> [SUPPLIED INFORMATION]:
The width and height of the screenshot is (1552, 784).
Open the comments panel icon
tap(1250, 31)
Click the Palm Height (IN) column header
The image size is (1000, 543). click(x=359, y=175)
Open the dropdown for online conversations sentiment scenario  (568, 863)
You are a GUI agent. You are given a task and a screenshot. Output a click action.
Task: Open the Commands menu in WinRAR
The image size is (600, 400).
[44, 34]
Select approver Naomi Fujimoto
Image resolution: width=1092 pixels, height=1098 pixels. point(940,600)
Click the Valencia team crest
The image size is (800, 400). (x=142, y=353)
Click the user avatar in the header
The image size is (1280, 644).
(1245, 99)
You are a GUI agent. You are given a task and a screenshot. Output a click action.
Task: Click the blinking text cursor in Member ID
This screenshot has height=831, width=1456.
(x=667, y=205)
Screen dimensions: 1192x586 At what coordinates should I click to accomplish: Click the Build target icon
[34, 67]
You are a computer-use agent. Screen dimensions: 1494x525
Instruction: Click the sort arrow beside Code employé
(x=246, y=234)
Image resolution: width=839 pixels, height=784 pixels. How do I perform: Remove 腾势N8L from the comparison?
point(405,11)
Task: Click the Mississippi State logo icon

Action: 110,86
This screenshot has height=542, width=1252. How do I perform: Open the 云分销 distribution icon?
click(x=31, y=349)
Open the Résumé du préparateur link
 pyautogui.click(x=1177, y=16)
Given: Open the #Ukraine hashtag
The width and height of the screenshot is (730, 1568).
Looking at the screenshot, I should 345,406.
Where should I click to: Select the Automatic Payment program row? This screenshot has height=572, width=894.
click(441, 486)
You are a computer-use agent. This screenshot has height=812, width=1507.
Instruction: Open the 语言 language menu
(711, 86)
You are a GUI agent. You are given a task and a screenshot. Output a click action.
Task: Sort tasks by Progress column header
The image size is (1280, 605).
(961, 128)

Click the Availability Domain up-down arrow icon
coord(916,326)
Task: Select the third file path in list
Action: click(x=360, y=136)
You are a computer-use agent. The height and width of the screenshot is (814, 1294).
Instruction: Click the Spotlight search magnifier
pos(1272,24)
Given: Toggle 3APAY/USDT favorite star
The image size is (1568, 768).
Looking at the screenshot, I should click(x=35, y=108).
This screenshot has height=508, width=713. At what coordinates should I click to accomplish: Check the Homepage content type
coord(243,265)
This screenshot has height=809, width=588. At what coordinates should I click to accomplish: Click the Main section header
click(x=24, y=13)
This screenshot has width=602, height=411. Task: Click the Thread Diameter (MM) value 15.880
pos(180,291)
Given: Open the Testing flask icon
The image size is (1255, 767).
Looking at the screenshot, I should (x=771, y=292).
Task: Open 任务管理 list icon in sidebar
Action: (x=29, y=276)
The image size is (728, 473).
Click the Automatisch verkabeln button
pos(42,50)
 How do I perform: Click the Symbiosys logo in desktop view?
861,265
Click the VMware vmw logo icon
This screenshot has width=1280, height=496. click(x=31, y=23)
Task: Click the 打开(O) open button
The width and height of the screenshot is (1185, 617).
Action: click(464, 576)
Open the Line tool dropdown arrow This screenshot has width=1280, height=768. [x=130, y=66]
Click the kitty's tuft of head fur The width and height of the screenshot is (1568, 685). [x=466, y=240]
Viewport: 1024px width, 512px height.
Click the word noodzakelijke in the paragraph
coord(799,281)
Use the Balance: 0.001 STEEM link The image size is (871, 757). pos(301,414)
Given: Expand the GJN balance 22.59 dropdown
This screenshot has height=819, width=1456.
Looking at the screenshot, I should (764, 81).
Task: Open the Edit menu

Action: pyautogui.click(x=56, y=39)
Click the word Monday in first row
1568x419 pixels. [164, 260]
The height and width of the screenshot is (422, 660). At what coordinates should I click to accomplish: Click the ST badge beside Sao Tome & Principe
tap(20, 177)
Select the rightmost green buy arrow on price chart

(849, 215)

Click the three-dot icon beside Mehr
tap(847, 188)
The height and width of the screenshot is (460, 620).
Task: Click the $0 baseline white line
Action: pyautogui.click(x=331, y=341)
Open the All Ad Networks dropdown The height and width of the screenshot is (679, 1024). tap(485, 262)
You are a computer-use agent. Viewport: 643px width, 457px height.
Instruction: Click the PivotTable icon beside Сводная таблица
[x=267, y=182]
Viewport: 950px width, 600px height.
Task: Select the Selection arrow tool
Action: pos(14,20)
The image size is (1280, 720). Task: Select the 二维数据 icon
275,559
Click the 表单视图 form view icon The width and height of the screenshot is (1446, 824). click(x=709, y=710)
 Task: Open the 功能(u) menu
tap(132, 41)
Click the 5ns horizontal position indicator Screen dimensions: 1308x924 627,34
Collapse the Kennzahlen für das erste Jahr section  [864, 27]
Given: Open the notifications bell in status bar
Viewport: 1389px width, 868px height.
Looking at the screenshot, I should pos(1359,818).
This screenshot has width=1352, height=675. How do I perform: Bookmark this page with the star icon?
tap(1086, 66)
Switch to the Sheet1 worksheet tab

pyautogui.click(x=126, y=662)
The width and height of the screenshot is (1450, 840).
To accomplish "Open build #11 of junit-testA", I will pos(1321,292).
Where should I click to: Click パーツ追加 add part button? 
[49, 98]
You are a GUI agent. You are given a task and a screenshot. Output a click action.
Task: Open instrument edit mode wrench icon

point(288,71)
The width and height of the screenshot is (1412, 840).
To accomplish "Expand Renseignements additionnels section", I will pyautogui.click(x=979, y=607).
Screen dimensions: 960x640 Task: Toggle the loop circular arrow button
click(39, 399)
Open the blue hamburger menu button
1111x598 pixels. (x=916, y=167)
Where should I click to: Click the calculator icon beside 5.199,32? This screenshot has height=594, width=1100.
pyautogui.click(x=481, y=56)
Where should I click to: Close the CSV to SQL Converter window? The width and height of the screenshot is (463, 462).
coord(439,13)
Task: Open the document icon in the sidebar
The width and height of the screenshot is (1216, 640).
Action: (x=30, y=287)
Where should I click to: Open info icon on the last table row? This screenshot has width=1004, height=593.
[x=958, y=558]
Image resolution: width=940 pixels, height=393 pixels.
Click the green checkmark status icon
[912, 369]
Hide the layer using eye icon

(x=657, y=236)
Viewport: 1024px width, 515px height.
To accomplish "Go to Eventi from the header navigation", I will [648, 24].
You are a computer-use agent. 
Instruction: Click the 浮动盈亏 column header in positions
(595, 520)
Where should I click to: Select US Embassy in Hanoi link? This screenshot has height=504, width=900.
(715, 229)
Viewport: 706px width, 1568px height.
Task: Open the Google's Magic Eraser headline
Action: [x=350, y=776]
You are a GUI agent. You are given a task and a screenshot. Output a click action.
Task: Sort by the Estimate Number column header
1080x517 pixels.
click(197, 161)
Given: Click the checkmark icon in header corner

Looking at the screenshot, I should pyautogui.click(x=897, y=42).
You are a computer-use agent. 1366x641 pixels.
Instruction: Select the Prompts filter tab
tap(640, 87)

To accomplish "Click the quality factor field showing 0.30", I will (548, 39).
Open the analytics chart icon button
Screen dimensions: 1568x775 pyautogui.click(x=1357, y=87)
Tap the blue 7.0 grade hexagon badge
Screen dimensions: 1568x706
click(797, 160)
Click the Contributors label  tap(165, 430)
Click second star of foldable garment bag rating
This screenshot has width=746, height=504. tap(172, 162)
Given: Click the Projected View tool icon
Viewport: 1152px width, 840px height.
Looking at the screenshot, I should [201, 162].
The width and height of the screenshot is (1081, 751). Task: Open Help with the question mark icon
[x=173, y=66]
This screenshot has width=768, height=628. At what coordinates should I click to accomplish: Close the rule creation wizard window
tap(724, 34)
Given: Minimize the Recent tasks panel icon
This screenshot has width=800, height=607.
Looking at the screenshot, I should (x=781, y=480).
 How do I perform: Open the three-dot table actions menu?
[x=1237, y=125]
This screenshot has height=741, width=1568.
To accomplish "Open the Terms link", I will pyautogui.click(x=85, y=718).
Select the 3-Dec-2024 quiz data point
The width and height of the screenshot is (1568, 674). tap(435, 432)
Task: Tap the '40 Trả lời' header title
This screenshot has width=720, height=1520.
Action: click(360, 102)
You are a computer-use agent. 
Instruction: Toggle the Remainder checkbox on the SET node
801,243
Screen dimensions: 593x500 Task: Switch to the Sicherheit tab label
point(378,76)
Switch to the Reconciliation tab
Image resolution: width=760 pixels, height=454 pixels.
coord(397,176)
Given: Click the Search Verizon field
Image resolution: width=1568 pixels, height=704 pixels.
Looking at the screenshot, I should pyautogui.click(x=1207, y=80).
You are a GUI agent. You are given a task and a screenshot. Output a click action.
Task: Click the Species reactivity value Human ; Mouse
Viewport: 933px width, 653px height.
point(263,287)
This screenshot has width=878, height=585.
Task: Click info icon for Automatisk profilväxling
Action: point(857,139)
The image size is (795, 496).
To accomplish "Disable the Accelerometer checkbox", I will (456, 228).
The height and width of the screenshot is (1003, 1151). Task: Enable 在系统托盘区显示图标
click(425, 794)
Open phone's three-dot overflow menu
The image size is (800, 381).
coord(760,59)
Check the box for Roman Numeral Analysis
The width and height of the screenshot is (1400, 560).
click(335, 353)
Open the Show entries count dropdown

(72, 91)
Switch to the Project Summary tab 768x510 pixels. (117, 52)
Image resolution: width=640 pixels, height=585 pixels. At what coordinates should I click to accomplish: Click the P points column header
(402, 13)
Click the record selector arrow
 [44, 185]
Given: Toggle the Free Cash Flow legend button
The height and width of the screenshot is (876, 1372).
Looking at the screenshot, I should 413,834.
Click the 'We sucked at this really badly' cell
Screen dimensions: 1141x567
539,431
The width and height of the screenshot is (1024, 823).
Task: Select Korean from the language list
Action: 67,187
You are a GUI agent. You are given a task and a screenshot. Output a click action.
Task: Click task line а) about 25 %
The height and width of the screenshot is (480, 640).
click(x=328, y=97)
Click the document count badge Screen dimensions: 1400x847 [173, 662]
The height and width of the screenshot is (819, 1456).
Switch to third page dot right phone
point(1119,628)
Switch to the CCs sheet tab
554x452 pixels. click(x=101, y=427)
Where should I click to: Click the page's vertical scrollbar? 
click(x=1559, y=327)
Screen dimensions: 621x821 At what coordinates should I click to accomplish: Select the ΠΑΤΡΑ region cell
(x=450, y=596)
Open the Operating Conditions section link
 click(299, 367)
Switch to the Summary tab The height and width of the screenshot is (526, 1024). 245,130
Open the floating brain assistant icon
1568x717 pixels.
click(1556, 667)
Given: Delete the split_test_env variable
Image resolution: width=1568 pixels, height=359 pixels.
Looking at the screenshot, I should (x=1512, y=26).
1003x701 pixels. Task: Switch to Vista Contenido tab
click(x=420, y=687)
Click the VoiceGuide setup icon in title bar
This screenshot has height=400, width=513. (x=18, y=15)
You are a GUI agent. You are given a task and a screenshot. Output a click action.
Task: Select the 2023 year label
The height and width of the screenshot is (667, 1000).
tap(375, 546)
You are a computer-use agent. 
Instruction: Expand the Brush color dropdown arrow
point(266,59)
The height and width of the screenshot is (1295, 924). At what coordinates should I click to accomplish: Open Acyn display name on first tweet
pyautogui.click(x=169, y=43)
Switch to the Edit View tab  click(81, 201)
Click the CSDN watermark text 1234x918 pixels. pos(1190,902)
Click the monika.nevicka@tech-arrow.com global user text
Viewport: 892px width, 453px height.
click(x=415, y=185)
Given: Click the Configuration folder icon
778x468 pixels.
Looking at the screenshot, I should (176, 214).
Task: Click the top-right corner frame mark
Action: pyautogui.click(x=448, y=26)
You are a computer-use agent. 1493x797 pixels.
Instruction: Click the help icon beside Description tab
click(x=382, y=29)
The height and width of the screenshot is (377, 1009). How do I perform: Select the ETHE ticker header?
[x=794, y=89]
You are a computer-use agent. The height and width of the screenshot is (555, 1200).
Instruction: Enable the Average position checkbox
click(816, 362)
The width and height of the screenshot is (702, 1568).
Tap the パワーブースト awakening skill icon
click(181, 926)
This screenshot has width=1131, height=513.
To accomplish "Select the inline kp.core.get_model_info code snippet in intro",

> [AIM OF THE EXERCISE]: Above are some records; copy exactly the lines from the one with "Given: Click the checkmark" through the one with "Click the Contributors", both included, and no others.

> [FINAL ANSWER]:
Given: Click the checkmark icon in header corner

Looking at the screenshot, I should pyautogui.click(x=897, y=42).
You are a computer-use agent. 1366x641 pixels.
Instruction: Select the Prompts filter tab
tap(640, 87)

To accomplish "Click the quality factor field showing 0.30", I will (548, 39).
Open the analytics chart icon button
Screen dimensions: 1568x775 pyautogui.click(x=1357, y=87)
Tap the blue 7.0 grade hexagon badge
Screen dimensions: 1568x706
click(797, 160)
Click the Contributors label  tap(165, 430)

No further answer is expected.